Content type: Text excerpts from the essay The Materiality of Media and Waste
Credits: Jussi Parikka (Professor in Technological Culture & Aesthetics, Winchester School of Art, University of Southampton, UK)
Year: 2011

‘Put crudely, media waste research is about where you dump the shit you do not want on your doorstep.’
Jussi Parikka

Introduction:
Jussi Parikka is a Finish media theorist and writer. His work explores the materiality of media culture, archeologies of science, technology, art, cultural theory, e-waste and ecology. In 2015, he edited the book Medianatures: The Materiality of Information Technology and Electronic Waste published by Open Humanities Press in 2011.

The following is a series of excerpts from Parikka’s introductory essay The Materiality of Media and Waste. The essay examines the past, present and future of the discipline of media waste research. It is both a literature review and an urgent call for media waste researchers and designers to address the issue of e-waste. Parikka frames media as part of nature and waste management as a return to nature—‘Hence, e-waste research addresses dead media in a very concrete sense of media as the death of nature, biological processes and organisms (including humans).’

Excerpt #1

In short, media are of nature, and return to nature—where the production process for our media devices, from screens to circuits, networks to interfaces, involves the standardisation and mass-mobilisation of minerals and other materialities. Discarded media technologies are themselves part of such a regime of natural "things"—whether picked apart in an Asian recycling village, or then left to decay in urban or rural places. The natural affords our cultural agencies and assemblages—including media practices and concrete devices—and all of that comes back to nature. [E-waste research explores] this materiality at the core of media technological culture, and the various ecological ties these themes share with the current political economy. It can include perspectives from environmental sciences concerning e-waste and the management of electronic media remains, computer science and ideas in green computing, as well as the production and dismantling of things such as Cathode Ray Tubes and LCD-displays. Hence, e-waste research addresses dead media in a very concrete sense of media as the death of nature, biological processes and organisms (including humans).

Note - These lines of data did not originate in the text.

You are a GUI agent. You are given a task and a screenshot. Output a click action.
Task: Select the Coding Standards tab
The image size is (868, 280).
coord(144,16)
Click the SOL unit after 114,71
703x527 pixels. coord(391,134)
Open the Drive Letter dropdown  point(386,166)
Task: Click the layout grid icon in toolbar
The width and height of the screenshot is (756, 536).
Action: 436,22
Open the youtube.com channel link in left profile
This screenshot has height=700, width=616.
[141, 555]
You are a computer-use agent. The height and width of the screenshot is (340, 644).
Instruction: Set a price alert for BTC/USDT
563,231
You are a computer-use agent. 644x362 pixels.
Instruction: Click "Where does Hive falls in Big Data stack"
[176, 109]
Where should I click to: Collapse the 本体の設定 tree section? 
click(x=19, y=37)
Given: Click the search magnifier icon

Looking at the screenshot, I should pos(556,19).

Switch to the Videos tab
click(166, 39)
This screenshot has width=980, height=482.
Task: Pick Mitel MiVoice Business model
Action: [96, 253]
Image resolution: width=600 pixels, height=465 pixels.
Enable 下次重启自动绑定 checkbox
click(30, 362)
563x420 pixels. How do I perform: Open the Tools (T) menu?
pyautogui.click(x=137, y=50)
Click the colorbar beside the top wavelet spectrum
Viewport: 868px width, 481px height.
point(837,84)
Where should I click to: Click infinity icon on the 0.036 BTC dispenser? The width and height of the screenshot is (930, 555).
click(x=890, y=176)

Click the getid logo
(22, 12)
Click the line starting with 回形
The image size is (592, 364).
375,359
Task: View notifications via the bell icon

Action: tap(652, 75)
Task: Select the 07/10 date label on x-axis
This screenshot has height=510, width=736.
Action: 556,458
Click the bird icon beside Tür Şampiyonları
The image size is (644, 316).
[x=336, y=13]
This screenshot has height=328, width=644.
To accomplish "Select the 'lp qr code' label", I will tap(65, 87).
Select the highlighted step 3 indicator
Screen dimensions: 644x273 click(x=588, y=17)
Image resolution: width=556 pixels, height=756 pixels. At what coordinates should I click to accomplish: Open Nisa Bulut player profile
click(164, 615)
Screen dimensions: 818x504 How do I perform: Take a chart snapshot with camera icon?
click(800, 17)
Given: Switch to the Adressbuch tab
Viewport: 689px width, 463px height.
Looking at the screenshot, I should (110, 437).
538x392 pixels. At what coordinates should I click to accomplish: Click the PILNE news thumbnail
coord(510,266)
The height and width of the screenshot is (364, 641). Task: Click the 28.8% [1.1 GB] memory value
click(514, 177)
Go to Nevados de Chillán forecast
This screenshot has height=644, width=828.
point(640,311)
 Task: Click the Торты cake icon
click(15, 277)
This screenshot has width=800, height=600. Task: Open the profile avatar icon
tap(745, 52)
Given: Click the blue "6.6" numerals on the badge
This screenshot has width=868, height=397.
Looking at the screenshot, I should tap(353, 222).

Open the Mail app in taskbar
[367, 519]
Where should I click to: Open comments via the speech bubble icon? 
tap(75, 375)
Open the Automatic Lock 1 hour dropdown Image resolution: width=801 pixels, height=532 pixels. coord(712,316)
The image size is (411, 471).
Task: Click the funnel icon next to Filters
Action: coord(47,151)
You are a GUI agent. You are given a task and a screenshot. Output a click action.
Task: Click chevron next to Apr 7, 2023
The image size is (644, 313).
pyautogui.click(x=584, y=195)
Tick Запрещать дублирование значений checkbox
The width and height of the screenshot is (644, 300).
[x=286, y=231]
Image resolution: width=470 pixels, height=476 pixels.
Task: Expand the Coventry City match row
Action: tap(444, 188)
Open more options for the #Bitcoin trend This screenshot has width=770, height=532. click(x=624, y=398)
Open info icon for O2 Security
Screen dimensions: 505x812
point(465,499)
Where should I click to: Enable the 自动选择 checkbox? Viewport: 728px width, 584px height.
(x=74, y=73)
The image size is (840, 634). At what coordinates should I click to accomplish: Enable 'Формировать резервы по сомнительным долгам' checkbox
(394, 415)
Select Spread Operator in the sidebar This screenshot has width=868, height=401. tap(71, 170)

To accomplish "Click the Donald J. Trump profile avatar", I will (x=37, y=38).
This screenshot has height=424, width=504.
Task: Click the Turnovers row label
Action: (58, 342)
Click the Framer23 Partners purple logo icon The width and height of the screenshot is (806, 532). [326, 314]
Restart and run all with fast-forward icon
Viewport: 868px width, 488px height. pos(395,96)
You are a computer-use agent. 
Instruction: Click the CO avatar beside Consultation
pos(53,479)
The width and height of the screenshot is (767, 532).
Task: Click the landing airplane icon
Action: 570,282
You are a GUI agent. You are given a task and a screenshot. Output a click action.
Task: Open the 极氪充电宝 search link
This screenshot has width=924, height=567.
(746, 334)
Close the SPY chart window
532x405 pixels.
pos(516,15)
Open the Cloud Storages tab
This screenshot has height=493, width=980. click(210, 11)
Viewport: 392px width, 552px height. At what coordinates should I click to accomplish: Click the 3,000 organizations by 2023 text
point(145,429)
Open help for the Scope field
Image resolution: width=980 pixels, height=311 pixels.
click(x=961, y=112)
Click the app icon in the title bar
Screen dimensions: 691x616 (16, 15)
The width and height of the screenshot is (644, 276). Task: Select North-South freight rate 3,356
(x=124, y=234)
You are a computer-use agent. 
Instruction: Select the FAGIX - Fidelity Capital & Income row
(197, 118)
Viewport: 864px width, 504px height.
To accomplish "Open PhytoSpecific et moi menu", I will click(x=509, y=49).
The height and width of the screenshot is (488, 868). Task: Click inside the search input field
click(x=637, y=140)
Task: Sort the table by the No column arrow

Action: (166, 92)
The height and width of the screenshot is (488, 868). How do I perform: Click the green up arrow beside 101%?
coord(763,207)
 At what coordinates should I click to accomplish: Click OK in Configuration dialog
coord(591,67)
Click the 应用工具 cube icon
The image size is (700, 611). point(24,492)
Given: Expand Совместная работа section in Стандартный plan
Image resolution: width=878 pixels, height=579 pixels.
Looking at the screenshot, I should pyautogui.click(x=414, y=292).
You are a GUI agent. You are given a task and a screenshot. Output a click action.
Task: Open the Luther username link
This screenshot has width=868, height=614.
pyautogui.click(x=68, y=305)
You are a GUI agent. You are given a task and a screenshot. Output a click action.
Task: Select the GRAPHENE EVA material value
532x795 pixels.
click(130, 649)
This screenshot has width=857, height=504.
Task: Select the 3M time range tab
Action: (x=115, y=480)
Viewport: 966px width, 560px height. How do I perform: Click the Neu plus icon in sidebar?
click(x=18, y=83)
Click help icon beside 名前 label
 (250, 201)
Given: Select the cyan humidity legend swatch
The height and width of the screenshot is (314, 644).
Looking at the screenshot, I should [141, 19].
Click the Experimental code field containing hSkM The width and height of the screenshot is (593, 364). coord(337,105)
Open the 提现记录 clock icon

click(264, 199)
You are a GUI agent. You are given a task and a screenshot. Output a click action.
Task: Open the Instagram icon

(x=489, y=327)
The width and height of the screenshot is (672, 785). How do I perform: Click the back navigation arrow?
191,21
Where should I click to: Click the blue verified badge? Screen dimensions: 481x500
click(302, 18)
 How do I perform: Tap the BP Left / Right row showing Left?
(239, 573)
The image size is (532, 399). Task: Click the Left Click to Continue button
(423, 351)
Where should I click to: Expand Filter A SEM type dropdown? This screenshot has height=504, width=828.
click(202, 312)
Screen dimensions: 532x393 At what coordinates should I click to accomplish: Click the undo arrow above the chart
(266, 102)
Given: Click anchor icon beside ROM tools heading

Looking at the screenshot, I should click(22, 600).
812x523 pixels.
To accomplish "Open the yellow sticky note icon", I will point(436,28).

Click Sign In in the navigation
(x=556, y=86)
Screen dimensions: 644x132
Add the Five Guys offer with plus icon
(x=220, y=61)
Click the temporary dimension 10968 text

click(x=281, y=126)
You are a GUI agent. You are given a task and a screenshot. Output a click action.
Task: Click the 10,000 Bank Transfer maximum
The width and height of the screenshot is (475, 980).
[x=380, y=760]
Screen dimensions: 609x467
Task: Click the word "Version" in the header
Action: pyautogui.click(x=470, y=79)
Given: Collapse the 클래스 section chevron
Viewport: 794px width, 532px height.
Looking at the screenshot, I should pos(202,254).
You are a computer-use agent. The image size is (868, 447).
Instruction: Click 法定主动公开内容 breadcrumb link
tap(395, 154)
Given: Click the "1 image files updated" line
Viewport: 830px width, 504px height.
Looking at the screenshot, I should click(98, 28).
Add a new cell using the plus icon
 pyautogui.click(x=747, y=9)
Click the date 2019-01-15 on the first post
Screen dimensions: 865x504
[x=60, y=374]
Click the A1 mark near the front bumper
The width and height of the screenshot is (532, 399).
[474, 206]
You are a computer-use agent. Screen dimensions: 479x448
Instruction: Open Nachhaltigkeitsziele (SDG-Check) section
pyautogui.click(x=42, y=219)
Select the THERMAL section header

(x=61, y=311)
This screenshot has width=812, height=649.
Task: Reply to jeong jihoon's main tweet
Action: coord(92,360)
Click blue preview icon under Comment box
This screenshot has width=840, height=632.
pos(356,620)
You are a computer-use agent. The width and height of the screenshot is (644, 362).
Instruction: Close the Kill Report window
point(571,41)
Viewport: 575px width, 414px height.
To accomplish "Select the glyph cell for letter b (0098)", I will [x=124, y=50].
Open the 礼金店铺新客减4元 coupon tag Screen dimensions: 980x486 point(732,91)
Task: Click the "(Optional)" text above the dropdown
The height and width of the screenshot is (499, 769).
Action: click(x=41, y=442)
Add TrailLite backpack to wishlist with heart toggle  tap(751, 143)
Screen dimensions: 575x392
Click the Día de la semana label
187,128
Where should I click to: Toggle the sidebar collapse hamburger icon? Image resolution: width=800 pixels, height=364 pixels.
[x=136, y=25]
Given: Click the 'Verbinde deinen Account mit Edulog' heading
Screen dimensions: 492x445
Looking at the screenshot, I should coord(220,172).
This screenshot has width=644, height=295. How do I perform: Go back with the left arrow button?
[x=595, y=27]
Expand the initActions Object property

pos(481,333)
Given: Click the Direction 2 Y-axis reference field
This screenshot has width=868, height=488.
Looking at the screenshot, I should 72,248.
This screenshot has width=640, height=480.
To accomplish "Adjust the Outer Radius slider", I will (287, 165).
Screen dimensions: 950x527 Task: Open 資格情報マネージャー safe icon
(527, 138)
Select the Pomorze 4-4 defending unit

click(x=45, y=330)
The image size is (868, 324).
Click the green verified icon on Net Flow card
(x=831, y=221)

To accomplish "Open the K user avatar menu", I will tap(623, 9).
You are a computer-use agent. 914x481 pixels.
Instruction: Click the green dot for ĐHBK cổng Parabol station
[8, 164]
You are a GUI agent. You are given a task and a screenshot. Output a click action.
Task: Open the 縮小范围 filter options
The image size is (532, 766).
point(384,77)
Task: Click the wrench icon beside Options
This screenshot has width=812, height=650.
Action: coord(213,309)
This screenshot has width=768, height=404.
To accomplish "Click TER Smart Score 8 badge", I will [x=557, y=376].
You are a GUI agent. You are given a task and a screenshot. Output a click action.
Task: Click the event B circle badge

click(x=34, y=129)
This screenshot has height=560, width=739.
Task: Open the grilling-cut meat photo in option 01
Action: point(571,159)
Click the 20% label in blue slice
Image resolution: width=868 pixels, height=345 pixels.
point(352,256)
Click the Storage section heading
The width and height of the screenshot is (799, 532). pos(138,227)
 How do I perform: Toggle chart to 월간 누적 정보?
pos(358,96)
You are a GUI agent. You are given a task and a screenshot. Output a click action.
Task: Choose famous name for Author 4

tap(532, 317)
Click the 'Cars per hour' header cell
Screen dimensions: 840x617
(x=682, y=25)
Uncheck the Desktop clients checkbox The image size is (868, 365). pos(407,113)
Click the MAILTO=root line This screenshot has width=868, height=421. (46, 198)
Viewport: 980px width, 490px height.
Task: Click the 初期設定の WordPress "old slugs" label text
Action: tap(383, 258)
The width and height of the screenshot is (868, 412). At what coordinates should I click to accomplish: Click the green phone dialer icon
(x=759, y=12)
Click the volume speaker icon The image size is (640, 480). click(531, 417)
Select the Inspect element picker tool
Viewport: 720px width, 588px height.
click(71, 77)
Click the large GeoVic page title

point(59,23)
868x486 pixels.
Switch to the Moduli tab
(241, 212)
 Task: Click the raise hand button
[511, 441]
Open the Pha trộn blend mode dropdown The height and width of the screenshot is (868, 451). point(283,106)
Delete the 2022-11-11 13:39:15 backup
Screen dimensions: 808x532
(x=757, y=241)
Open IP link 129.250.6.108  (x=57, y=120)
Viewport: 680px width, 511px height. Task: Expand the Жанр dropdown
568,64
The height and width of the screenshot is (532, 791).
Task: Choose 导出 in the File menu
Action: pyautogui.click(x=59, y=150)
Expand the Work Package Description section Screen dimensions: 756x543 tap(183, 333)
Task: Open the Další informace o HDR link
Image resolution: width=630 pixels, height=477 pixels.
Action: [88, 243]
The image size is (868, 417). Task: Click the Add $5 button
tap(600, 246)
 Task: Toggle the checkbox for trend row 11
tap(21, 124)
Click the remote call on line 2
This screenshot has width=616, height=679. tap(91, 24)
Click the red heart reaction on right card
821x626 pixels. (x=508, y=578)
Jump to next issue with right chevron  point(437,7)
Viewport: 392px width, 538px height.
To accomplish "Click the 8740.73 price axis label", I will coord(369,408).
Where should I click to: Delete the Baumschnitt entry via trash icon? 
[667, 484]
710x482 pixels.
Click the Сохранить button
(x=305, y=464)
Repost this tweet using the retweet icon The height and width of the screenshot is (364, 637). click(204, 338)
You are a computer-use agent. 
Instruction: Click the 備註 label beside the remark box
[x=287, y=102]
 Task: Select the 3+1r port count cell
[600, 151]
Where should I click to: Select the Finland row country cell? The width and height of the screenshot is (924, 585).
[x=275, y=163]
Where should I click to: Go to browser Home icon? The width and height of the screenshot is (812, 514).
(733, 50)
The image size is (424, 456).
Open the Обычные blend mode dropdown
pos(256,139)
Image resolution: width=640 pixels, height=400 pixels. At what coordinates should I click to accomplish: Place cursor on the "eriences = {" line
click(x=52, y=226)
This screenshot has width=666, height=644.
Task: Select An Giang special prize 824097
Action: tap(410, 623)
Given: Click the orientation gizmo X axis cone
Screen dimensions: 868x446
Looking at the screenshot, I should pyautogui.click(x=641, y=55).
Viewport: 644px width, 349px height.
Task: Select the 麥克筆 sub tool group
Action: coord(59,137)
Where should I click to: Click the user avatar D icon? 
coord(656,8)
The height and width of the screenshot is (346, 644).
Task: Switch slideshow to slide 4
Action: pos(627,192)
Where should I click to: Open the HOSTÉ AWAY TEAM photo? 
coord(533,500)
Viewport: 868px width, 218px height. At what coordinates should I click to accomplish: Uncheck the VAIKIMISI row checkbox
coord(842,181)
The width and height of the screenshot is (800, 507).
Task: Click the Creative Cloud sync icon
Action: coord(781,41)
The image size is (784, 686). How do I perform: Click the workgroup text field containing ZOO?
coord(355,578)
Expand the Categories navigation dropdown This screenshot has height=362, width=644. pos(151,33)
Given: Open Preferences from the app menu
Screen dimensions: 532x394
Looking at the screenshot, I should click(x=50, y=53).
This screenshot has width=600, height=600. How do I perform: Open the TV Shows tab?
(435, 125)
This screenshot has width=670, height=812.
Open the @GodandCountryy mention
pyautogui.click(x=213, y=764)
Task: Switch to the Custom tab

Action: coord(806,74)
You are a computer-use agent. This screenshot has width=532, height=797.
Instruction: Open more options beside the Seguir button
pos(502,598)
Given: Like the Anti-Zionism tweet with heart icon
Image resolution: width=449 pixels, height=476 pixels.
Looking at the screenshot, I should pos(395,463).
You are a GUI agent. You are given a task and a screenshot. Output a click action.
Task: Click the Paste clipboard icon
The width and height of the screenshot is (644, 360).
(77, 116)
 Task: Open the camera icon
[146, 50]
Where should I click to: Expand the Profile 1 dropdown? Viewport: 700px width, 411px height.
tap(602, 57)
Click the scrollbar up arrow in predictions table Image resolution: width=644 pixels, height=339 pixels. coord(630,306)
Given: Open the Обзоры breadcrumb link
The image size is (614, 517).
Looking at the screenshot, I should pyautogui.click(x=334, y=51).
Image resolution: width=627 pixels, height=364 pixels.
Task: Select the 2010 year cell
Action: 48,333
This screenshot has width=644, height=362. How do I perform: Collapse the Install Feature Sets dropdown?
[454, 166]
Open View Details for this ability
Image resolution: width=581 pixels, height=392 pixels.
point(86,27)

Put crudely, media waste research is about where you dump the shit you do not want on your doorstep—where "shit" is one of the most important factors in the multiple, connected management of subjectivity, language, body and public space, as Dominique Laporte (2000) has well argued.

instead of speed, efficiency and progress, we are confronted with the time of dust and soil

Excerpt #2

We are dealing with abstract relations, but concrete things—and all linked together as real parts of the global capitalist media industry. In other words, the materiality of media is to be taken literally. Our media devices are the products of various processes of mining, processing and standardizing minerals and other rare earth materials into finished mass-consumer products. After their use-value is exhausted, they become things of a different sort. Of course, abandoned and obsolete media technologies are not always just abandoned, but rather participate in another process—one that is often as complex and multiple as the one involving processing information, the way it happens with microchip-based media. Often the products assembled in Asia are returned there, despite the increasing number of bans in those countries, for example China, to import electronic waste.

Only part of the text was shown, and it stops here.